What can a divorced woman in her forties expect if she stays in the WT?

by dgp 40 Replies latest jw friends

  • dgp
    dgp

    People, another question from me. I thank everyone in advance for their posts.

    I know this is a difficult question, and perhaps one no one can answer. But, let me post it anyways. If you were a divorced woman in your forties, with your children grown and gone, what could you expect if you stayed in the WT? By this I mean something like "I would expect to live alone the rest of my life", "I would rebuild my life very easily", "I would move", et cetera. I am not trying to get the answers I would like to hear, but just to give you people an idea of what I mean with this question.

    Thank you.

  • choosing life
    choosing life

    It depends on what you are looking for in life. If you want a husband, the odds are not in your favor. Not many chances for that unless you are willing to look outside the religion and take the heat for dating/marrying a "worldly" guy.

    If you totally want to start over and don't mind moving away, you could disappear and make your life whatever you want it to be.

  • Finally-Free
    Finally-Free

    In my 20 years as a JW I only recall one woman over 35 getting married to a JW, and he was in his 70s. The rest either stayed single or found "worldly" husbands.

    The female JWs outnumber the males, so the pickings are slim.

    W

  • OnTheWayOut
    OnTheWayOut

    How can we answer that? Are the grown children dubs or never-dubs? Did they get baptized? What happened to the husband? Is he an ex or deceased? Is he important in the organization? Was he the guilty party in a divorce or what?

    Those are important questions to know why such a person would have certain expectations.

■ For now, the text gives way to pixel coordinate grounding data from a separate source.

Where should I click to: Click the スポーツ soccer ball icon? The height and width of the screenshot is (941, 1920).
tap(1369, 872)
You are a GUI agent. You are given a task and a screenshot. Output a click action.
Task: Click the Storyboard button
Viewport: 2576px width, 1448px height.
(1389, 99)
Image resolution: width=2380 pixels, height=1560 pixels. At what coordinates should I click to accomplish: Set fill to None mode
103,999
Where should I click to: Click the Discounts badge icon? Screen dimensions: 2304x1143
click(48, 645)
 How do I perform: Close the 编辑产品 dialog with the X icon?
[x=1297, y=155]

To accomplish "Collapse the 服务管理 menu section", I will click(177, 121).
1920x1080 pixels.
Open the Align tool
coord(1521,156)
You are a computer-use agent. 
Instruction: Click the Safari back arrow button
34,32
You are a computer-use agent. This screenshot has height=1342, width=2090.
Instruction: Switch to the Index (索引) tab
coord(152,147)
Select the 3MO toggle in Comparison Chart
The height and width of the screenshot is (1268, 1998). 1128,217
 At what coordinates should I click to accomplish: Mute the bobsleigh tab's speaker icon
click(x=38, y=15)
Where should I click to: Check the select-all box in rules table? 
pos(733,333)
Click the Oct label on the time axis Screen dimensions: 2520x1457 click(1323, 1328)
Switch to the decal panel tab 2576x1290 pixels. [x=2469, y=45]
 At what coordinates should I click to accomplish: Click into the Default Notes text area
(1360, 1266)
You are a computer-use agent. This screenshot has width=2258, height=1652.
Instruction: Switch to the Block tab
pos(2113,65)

    I mean, if this woman in her 40's is a smoking hot lesbian whose former elder husband died and left her with enough life insurance to retire early, she has a good chance of finding much happiness in the congregation. If she wants to stick by the rules, she has a good chance of being miserable but she might do it for her dubbie kids.

  • highdose
    highdose

    i have seen many women in this situation, they never find a JW hubby, they find themselves socail outcasts and are left out of every socail gathering. ages 40-50 they tend to live in hope that this will change... 50+ they realise it won't and either surcome to one of the jw illnesses ( M.E, Depression etc etc) or they leave the JW's and try to rebuild their lives

  • purplesofa
    purplesofa

    I was a divorced woman in my 40's in the organization.

    I found that going to all the meetings was most important for any kind of social life.

    and I did. Dated a few brothers, but for the most part life was lonely.

    I did befriend a couple and did alot of things with them and had married GF's.

    But, by the time you are in your 40's its a religion that is better to be married IMO

    esp if your kids are not in the truth.

    I had a very loving congo and was well liked, but still I felt very single.

    purps

  • independent_tre
    independent_tre

    I agree with purps and choosing life... pickings are slim in the org, it can be hard for a woman in her 20's let alone 40's. I've known many a sister that waited and waited, years - but are still single to this day

  • mkr32208
    mkr32208

    If you hot you might get picked up, otherwise you will soon be a woman in your 50's alone, then 60's then 70's etc...

    Of course you might get a bit of that cougar action on the side for a few years! Hard to say...

  • dissed
    dissed

    With few available brothers, the chances are if they want to get married to a JW it won't happen.

    I've only known a few to get married. All three were friends of mine and their spouses died of cancer.

    Not having good social places to meet without chaparones, it makes it even more difficult.

    Then they have to deal with the gossip if they DO have an interest in someone. Others like to judge all their actions as either too aggressive or whats wrong with them?

    JW's are so guilty of being this way.

    I used to feel so sorry for these misplaced ones in the JW organisation. Not that they needed any pity from me, but they were often misunderstood and left out.

  • bobld
    bobld

    Depends on why she got divorced.If it was on the elders recomandations she would be a saint and used at C.A.,SAD.D.O. as an example to the B.D. sheep.